▸ Exercise brief: Lines from the entries below that hold "flag" form the answer; copy all of them.

[Collected data entries]
..........

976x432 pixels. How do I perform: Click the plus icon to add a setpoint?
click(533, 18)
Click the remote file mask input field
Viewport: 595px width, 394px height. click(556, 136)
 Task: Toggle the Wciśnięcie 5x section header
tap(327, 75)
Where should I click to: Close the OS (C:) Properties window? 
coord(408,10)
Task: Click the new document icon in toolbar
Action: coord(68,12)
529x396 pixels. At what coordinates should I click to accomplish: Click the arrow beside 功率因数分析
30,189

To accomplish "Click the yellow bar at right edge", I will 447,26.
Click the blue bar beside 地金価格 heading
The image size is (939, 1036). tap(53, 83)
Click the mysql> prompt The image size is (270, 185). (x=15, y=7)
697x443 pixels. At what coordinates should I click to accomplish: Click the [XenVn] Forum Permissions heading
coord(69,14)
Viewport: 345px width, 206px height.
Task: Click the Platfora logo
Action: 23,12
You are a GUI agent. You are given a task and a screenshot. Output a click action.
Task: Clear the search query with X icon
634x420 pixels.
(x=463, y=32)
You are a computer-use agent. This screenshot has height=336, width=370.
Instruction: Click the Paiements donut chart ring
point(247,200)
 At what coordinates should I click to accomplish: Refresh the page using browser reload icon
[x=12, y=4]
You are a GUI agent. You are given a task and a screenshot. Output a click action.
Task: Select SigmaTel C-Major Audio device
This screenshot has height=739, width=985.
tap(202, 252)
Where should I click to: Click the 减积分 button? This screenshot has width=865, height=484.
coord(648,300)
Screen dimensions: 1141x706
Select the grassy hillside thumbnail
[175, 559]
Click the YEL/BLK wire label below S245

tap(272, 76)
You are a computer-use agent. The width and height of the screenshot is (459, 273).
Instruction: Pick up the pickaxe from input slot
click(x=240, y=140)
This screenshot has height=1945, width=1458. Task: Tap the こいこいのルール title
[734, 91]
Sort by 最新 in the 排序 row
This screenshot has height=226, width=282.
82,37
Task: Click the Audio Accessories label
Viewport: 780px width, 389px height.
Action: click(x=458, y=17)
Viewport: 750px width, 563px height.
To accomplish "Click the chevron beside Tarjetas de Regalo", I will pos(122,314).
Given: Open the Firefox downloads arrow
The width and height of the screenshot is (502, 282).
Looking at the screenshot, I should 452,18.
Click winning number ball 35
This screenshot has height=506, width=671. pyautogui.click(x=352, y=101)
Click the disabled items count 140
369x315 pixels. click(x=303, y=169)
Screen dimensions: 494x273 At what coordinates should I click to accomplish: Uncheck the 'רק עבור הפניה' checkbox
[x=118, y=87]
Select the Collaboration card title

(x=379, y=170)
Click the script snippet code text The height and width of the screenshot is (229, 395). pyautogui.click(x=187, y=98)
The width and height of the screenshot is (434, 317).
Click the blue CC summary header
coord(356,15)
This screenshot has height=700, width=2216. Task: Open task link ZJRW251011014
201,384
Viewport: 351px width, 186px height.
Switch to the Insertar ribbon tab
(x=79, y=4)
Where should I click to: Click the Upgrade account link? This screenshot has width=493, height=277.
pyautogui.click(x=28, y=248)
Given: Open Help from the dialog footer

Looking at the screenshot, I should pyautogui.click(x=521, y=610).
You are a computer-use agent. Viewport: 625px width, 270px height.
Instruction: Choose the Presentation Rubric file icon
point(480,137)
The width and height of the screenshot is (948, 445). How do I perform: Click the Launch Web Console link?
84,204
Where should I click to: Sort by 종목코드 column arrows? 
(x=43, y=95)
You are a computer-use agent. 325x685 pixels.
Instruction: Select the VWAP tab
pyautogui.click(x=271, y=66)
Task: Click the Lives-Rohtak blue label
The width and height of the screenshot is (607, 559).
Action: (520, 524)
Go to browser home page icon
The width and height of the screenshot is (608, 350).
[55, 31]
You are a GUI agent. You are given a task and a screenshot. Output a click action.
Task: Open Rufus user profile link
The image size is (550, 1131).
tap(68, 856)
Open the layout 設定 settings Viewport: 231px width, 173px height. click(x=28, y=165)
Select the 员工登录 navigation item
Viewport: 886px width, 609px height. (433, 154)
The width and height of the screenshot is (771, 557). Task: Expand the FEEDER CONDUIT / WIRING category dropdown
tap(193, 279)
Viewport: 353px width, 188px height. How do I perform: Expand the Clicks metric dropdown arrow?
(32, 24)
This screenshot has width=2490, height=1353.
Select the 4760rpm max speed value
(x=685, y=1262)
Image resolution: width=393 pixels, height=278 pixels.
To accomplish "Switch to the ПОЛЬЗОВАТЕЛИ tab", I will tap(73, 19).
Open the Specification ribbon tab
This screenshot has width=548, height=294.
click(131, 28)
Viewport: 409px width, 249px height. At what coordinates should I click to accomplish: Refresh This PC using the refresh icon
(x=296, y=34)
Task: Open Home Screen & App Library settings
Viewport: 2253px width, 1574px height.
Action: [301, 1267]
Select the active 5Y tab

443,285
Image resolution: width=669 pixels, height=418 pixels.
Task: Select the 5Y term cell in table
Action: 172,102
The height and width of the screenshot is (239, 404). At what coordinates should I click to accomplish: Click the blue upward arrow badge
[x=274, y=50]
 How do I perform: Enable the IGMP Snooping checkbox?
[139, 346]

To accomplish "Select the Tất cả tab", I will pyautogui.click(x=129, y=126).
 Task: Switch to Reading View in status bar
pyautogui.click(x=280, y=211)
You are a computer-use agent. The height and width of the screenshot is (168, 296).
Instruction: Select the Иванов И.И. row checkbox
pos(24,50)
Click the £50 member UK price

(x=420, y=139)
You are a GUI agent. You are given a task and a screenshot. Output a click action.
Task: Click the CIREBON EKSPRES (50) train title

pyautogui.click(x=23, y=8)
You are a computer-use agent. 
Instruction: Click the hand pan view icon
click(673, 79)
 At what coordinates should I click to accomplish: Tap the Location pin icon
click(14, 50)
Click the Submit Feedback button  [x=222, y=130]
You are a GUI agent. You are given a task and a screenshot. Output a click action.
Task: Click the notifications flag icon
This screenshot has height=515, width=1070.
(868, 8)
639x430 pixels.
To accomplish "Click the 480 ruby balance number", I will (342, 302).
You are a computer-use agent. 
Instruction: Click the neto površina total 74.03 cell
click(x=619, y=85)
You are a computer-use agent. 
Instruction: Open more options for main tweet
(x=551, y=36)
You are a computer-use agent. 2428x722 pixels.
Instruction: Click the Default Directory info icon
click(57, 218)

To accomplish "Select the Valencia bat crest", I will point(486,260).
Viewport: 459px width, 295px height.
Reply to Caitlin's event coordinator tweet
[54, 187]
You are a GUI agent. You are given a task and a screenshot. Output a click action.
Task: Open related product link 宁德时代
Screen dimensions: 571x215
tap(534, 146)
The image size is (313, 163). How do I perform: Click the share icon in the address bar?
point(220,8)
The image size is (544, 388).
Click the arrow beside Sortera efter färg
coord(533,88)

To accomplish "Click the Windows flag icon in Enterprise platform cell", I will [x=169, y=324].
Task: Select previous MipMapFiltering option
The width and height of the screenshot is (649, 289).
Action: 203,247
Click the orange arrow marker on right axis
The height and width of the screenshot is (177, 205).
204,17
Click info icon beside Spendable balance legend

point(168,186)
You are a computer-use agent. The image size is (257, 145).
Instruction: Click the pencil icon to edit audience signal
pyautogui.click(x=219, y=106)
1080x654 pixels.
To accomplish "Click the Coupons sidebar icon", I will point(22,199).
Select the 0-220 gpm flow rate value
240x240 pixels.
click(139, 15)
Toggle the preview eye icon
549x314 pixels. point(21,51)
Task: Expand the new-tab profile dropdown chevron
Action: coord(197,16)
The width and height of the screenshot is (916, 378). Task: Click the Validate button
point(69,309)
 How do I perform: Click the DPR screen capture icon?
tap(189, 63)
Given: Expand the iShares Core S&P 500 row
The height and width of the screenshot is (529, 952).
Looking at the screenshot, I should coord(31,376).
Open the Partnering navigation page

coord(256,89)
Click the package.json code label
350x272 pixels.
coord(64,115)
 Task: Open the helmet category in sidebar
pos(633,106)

..........

▸ Response area:
Task: Click the notifications flag icon
To accomplish "Click the Windows flag icon in Enterprise platform cell", I will [x=169, y=324].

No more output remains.